#### EXERCISE REQUIREMENTS
Would you copy out, exactly as written, each line from the one containing "The image size is (1437, 840)." to the end of the records below?

*** Opening of INPUT DATA ***

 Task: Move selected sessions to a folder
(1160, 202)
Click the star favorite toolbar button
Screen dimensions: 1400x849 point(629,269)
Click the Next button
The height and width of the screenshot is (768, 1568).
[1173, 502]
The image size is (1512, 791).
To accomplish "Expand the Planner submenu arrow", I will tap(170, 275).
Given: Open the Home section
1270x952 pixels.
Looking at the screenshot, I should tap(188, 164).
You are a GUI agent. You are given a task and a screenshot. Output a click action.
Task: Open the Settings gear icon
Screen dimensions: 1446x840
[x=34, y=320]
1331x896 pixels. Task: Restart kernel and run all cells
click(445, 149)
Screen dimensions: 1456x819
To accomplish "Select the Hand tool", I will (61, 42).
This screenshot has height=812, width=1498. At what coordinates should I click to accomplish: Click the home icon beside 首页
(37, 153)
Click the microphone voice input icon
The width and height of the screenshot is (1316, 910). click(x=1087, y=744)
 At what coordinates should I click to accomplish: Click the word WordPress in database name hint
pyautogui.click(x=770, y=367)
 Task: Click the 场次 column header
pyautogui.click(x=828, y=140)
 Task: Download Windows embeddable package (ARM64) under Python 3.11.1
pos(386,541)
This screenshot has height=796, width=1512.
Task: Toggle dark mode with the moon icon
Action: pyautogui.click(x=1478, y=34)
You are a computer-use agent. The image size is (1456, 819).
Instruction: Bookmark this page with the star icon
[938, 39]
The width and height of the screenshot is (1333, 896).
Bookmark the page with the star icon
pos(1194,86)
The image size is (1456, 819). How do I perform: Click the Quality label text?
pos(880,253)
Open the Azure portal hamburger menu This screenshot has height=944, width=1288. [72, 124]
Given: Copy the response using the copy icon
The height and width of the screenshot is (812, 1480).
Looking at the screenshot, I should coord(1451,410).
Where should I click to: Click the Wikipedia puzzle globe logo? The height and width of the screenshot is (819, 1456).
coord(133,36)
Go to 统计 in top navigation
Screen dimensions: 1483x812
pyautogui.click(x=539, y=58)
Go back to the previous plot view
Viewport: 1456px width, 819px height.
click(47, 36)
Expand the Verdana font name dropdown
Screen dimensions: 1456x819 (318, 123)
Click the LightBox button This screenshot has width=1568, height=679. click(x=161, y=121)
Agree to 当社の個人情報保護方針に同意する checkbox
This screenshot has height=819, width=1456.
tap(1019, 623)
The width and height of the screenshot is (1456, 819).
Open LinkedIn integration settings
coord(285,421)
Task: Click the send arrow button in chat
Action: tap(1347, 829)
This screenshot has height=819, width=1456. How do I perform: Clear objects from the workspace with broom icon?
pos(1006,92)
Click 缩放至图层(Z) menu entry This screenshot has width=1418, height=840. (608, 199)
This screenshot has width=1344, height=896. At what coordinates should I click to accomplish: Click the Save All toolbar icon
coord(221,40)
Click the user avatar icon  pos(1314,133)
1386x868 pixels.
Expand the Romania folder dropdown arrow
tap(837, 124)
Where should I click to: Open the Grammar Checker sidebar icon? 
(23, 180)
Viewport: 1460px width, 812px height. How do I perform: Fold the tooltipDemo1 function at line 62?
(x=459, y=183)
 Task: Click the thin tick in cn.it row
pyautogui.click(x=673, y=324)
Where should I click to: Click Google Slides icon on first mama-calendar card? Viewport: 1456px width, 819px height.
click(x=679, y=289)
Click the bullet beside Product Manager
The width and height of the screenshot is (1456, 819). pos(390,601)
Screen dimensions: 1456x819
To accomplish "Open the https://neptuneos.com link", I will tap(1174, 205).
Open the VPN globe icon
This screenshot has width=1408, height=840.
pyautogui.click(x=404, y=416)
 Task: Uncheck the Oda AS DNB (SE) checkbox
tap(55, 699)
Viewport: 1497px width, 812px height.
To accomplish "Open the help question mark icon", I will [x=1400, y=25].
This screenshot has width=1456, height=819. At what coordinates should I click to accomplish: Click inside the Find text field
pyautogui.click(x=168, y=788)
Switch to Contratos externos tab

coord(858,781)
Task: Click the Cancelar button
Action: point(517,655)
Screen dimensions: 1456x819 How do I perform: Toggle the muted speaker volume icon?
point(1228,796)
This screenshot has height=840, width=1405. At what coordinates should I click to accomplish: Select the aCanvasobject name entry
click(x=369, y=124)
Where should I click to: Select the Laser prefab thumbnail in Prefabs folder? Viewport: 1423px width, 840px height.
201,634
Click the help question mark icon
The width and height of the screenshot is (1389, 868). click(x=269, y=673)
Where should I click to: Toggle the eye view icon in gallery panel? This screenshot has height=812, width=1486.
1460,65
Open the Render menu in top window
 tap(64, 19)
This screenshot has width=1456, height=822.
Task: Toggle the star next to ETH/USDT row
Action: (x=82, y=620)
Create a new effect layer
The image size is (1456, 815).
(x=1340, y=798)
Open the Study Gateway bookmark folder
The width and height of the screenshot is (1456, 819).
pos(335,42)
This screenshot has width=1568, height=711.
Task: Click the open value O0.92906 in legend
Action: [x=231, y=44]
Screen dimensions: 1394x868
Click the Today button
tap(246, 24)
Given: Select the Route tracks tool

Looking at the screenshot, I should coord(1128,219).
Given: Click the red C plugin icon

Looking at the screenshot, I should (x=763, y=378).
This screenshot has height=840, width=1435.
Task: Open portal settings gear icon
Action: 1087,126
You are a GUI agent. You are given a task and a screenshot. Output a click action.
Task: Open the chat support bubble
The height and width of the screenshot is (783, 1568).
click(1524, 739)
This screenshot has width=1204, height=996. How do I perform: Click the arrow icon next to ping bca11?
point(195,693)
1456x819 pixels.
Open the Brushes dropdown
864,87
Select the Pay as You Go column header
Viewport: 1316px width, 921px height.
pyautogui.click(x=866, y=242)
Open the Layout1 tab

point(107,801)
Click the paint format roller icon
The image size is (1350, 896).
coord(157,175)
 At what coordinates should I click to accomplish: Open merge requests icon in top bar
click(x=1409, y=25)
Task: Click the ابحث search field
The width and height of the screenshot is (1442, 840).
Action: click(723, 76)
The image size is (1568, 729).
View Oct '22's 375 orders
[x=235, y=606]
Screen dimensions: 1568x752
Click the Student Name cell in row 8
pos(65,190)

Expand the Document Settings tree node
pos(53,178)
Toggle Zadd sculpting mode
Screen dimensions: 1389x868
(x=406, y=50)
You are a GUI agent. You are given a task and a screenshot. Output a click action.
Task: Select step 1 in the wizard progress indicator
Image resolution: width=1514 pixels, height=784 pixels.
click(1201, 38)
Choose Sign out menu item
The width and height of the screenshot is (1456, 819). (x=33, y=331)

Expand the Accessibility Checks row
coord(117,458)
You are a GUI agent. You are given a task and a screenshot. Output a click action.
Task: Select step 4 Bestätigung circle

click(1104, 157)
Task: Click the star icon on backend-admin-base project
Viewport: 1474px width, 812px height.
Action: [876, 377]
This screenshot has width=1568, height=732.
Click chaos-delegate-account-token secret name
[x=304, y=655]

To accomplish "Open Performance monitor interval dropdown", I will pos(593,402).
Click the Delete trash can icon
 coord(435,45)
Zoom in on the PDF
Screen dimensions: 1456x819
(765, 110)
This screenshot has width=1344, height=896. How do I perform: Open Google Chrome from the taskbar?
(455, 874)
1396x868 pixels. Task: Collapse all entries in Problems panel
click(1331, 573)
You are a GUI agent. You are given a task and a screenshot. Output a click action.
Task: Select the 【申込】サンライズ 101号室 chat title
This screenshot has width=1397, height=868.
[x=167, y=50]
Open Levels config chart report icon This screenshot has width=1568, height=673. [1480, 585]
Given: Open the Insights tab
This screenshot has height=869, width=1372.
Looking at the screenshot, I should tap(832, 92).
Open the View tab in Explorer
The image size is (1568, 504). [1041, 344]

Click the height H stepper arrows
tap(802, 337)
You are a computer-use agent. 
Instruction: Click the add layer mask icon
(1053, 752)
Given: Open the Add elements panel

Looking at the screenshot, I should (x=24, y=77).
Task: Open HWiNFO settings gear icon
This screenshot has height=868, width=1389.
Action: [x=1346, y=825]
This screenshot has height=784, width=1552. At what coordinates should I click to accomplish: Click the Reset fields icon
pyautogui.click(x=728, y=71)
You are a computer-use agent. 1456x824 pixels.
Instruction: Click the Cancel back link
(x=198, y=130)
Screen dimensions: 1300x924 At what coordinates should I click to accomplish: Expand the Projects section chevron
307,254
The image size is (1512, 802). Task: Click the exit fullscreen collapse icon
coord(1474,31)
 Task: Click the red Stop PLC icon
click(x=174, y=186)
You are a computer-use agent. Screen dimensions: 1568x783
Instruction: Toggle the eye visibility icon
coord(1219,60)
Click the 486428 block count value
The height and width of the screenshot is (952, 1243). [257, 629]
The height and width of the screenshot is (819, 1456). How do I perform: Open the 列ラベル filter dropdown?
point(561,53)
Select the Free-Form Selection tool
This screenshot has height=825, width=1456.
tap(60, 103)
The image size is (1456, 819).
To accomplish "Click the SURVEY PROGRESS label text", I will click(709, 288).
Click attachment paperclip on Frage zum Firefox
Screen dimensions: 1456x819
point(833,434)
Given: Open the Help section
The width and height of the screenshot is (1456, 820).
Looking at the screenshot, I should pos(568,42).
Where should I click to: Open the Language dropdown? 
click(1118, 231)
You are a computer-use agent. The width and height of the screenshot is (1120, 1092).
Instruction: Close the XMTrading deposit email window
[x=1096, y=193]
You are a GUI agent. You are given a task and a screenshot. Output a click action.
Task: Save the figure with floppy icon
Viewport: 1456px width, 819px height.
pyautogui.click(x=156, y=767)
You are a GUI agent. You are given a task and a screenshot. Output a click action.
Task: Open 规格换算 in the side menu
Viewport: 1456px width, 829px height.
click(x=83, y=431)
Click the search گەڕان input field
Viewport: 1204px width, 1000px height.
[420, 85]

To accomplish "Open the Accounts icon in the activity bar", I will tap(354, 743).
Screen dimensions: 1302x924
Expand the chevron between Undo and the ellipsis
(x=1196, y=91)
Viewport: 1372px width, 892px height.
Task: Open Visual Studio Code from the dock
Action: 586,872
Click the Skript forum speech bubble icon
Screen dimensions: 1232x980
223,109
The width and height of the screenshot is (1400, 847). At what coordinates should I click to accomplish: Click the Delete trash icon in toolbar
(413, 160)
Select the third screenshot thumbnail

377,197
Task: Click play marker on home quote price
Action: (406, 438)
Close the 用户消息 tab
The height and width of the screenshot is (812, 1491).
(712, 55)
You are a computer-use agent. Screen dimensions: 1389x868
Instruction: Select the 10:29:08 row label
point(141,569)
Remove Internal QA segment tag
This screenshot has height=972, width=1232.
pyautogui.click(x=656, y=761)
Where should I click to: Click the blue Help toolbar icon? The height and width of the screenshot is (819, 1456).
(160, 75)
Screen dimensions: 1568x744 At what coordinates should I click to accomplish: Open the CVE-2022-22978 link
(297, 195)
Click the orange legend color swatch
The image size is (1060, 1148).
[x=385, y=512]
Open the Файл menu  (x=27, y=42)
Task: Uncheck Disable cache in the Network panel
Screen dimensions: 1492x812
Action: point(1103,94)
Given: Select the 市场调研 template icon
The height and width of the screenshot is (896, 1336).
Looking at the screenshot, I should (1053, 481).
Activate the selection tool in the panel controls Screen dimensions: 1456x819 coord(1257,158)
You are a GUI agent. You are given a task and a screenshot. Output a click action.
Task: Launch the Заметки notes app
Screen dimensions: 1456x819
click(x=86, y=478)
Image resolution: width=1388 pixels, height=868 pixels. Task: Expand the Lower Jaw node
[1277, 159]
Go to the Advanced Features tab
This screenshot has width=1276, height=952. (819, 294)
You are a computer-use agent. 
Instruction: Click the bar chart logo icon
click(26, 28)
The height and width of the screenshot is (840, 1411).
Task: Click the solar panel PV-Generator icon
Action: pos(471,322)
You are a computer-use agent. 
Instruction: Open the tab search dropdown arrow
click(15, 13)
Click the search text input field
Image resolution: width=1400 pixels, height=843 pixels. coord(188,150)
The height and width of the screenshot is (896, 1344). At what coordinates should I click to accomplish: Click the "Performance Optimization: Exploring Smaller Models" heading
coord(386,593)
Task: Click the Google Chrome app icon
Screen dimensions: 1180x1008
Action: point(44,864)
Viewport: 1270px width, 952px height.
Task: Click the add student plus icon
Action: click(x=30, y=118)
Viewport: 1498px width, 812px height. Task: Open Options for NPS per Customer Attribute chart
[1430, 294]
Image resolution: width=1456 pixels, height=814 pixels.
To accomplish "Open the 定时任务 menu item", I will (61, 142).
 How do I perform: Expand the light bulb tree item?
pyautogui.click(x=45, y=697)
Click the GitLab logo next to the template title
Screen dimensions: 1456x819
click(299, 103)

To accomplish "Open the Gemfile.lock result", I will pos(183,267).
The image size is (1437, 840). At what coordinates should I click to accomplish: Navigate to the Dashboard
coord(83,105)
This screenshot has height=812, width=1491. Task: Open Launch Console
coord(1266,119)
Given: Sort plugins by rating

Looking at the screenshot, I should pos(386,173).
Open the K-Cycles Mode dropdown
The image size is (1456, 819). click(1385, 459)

*** Close of INPUT DATA ***

#### OUTPUT OF THE TASK
The image size is (1437, 840). At what coordinates should I click to accomplish: Navigate to the Dashboard
coord(83,105)
This screenshot has height=812, width=1491. Task: Open Launch Console
coord(1266,119)
Given: Sort plugins by rating

Looking at the screenshot, I should pos(386,173).
Open the K-Cycles Mode dropdown
The image size is (1456, 819). click(1385, 459)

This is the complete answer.